Records from a data collection
---

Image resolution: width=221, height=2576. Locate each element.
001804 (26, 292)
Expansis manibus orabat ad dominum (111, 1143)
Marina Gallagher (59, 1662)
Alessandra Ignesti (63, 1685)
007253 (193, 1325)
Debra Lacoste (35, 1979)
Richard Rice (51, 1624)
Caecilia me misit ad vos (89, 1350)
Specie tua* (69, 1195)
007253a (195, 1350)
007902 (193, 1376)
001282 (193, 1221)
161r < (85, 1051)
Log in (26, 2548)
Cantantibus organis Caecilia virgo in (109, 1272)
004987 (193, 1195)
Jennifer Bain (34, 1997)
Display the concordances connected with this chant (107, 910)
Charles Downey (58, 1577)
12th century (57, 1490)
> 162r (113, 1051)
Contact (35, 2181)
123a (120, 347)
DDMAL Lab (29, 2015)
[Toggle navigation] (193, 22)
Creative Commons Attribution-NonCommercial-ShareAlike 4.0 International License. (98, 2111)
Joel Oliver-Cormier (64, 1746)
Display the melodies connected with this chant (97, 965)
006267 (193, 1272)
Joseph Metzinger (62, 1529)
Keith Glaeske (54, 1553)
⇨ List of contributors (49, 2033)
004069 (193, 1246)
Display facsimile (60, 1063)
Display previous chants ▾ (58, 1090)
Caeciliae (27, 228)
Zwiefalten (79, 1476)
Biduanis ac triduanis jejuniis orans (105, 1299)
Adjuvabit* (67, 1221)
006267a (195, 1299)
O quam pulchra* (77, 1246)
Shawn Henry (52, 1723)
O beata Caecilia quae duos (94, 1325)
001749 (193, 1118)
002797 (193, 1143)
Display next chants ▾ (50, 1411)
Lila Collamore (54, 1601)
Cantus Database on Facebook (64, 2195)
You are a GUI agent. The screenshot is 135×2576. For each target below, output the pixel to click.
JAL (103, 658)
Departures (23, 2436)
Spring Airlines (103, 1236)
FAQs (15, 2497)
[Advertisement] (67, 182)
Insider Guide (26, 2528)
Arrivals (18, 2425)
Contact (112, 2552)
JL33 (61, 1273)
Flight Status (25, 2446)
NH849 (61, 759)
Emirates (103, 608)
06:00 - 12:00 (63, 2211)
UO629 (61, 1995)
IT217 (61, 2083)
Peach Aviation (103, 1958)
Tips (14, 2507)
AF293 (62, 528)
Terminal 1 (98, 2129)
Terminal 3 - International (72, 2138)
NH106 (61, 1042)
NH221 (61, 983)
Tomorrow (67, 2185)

---

» TASK BRIEF: Take the line with "IT217 (61, 2083)" and every line after it in the data, and please reproduce them exactly, leaving out all other lines.

» OUTPUT BELOW:
IT217 (61, 2083)
Peach Aviation (103, 1958)
Tips (14, 2507)
AF293 (62, 528)
Terminal 1 (98, 2129)
Terminal 3 - International (72, 2138)
NH106 (61, 1042)
NH221 (61, 983)
Tomorrow (67, 2185)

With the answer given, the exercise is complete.